2. Charging of interest under Section 206C(7) for non-compliance with TCS provisions.

Summary:

Issue 1: Determination of Tax Liability under Section 206C

The assessee was engaged in the business of selling "scrap" and was required to collect TCS and file a statement in Form 27EQ within the prescribed time. The Assessing Officer (AO) observed that the assessee failed to collect TCS amounting to Rs. 2,45,595/- on the sale of scrap worth Rs. 2,45,59,583/- for the financial year 2012-13 (Assessment Year 2013-14). The assessee also did not file Form 27EQ for the year under consideration. In appeal, the assessee argued that the goods were sold to manufacturers, which exempts them under Section 206C(1A), and that Form 27C was collected but not filed timely. The Commissioner of Income Tax (Appeals) [CIT(A)] dismissed the appeal, stating that the assessee did not comply with the requirements of Section 206C, including the timely filing of Form 27C. The CIT(A) held that the delay in filing Form 27C could not be considered a mere procedural lapse.

Issue 2: Charging of Interest under Section 206C(7)
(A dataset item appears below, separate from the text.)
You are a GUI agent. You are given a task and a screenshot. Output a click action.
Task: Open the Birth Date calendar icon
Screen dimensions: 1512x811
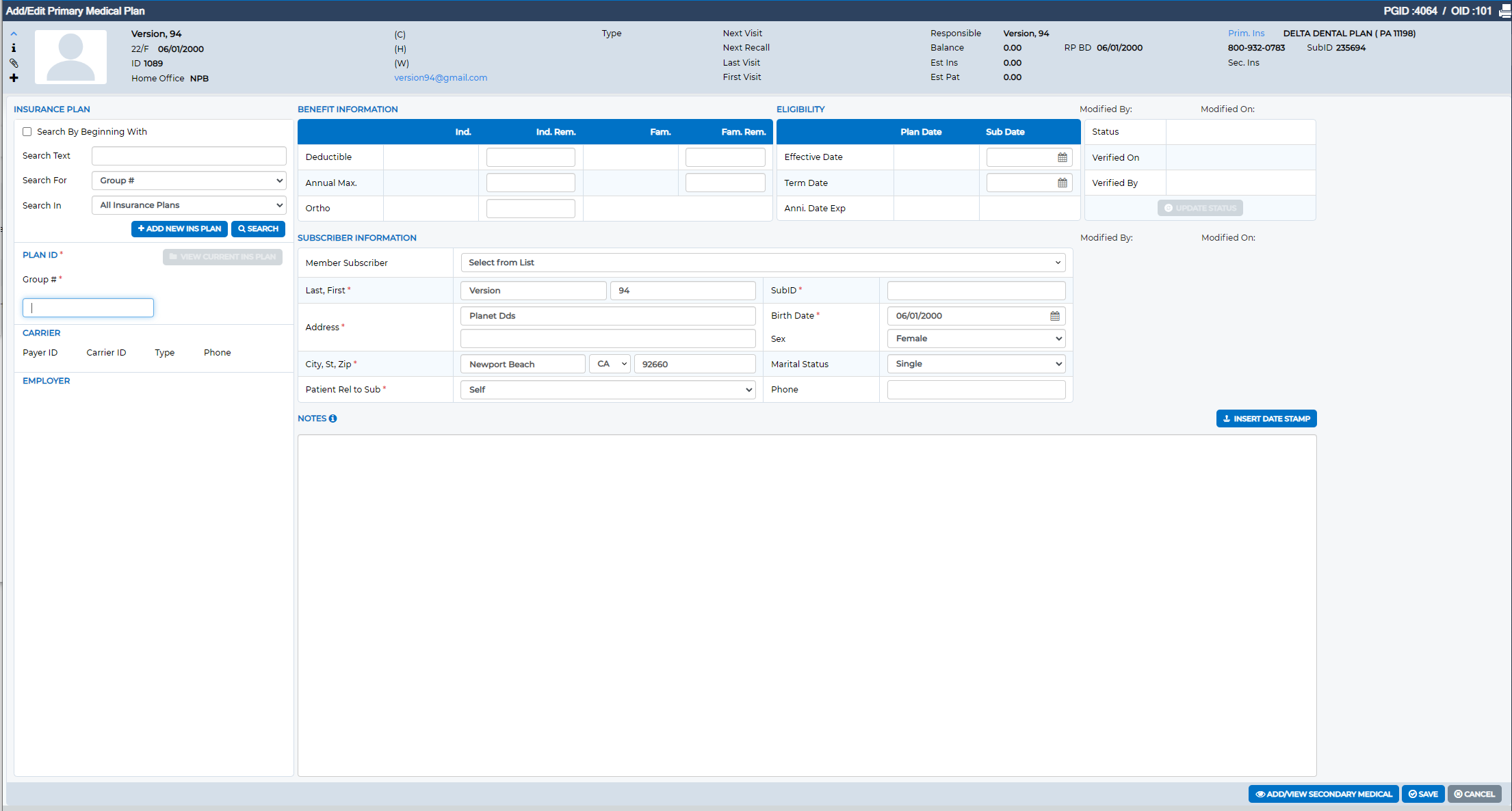1055,316
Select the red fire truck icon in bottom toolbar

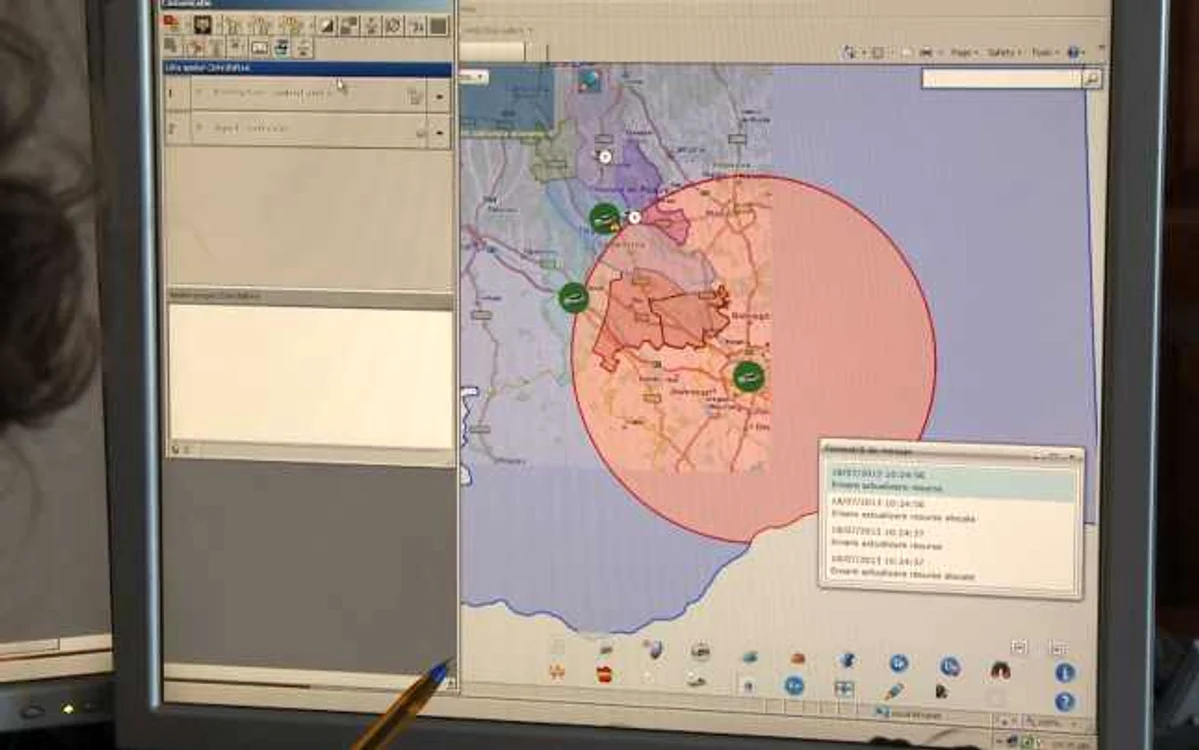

The AO also charged interest under Section 206C(7) for the non-collection of TCS. The CIT(A) upheld this decision, noting that the assessee failed to comply with the statutory requirements, including the timely submission of Form 27C. The assessee contended that the procedural lapse should not attract such tax liability and cited various judicial precedents to support this view.

Tribunal's Decision:

The Tribunal noted that the assessee had sold scrap to manufacturers and obtained Form 27C, albeit with a delay. Citing various judicial precedents, the Tribunal held that a liberal view should be taken when the sale of scrap is made to manufacturing concerns, provided the requisite forms are eventually furnished. The Tribunal referred to cases like Chandmal Sancheti v. ITO and CIT v. Adisankara Spinning Mills, which held that minor delays in filing Form 27C should not invalidate the exemption from TCS.

The Tribunal restored the matter to the AO for verification of the requisite forms and evidence to support the assessee's contention that the sales were made to manufacturing concerns. The AO was directed to allow credit for the forms if they were available with the assessee before the assessment was concluded.

Conclusion:

The appeals for the assessment years 2013-14 to 2016-17 were allowed for statistical purposes, with the matter being remanded to the AO for necessary verification.

This Order pronounced in Open Court on 04/08/2023.